For instance, Nike of Samothrace, the famous sculpture in the
Louvre, was an ex voto object that was, we think, offered by Rhodian sailors to
a shrine in thanks for a naval victory.
Who are the people involved?
In the symposium , we have divided the question of the
votive objects into both geographical periods and historical regions.

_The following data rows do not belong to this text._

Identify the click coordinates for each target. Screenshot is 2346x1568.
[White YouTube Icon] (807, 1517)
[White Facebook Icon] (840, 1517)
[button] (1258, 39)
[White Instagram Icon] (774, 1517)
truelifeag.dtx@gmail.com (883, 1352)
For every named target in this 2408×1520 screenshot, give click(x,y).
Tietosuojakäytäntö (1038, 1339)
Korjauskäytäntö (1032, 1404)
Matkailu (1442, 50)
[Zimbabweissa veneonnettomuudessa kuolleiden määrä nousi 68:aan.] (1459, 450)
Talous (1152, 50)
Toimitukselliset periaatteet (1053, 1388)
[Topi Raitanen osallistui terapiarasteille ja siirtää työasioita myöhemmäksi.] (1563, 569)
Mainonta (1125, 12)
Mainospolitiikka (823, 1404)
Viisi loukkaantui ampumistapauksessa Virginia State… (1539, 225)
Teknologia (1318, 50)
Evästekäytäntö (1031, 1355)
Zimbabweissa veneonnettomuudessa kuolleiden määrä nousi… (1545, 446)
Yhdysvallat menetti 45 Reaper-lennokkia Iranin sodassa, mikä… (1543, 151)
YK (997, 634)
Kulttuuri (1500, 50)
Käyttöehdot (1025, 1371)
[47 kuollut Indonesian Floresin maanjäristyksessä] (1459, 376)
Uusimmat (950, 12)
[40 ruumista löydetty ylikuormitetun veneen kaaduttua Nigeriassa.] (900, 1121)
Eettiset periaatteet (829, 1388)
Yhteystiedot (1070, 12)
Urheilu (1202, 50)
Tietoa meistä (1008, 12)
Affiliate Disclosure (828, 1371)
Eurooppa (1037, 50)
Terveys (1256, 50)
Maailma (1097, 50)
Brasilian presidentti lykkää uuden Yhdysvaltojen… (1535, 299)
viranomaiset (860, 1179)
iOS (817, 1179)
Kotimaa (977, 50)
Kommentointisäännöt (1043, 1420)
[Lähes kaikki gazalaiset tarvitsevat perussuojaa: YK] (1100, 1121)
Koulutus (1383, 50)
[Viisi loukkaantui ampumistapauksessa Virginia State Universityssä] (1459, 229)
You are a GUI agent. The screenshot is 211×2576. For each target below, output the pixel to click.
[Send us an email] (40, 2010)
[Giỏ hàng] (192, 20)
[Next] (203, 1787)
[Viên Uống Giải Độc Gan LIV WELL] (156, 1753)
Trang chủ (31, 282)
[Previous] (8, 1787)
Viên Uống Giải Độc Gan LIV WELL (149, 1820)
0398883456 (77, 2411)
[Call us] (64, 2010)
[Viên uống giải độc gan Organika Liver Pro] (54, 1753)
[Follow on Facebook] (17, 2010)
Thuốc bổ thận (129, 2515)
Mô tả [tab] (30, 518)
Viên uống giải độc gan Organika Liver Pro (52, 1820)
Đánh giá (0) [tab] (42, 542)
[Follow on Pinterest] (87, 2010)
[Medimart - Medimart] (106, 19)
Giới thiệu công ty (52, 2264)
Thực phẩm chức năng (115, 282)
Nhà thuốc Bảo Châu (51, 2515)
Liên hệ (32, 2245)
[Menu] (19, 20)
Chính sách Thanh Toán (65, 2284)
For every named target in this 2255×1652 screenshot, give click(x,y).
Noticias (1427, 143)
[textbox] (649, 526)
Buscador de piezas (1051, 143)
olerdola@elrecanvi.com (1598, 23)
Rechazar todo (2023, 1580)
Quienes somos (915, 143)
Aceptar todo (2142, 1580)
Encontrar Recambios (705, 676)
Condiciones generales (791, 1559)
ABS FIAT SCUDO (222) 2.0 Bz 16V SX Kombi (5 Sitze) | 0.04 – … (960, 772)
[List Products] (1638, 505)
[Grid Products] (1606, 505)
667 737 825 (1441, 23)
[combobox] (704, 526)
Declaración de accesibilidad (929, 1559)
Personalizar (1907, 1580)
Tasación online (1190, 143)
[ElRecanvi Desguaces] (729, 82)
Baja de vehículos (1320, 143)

Two scholars will talk about Greek and Roman cultures; two on Renaissance
Italy, two on the Germanic nations and northern Europe; and two on
Asia. One of these will talk about the Ema tablets in Shinto culture in
Japan, and the other, John Guy, of the Metropolitan, will talk about the
Buddhist votive tablet in Thailand. Two other scholars will focus on
South America. One of them, Clara Bargellini from Mexico City, will talk
about the ex voto and votive arts in the sixteenth- and seventeenth–century
colonialism of New Spain. As a special treat, Diane Fane of the Brooklyn
Museum of Art, will be talking about edible votive objects, which should be
most interesting. In addition, there will be a scholar talking about the
tradition of votive objects in Islamic culture. This scholar, Christiane
Gruber, was recently in Iran collecting material, so it will be a very fresh
presentation focusing on a lot of modern day activities relating to votive
objects in that country.
Finally, Kristin Hass will speak on
secular votives—things that we have learned, for instance, from the Vietnam
Memorial in Washington DC, 9/11 memorials, the Oklahoma City bombing memorials,
and even Lady Diana memorials. The symposium will uncover the question as to
why people do these things. What is interesting about votive giving is
its structural consistency. It is something that has existed since the
beginning of time to today, crossing cultures and religions. It is
something that is around us. It is not something that is celebrated in
art galleries nor mentioned in television specials. It is something that
is a part of daily existence. It is material culture in its
most down-to-earth folk-like aspect.
Where will this lead?
The symposium will also mark the launch of a bigger project
that will result in an exhibition centering on ex votos in the main exhibition
space of the BGC that is, for now, scheduled to open in 2015. This exhibition
will, we hope, draw its material from private collections as well as from major
museum collections in Europe.
Both the symposium and the exhibition will bring together a
new appreciation for ex votos within the context of material culture and, we
hope, promote the comparative study of material culture.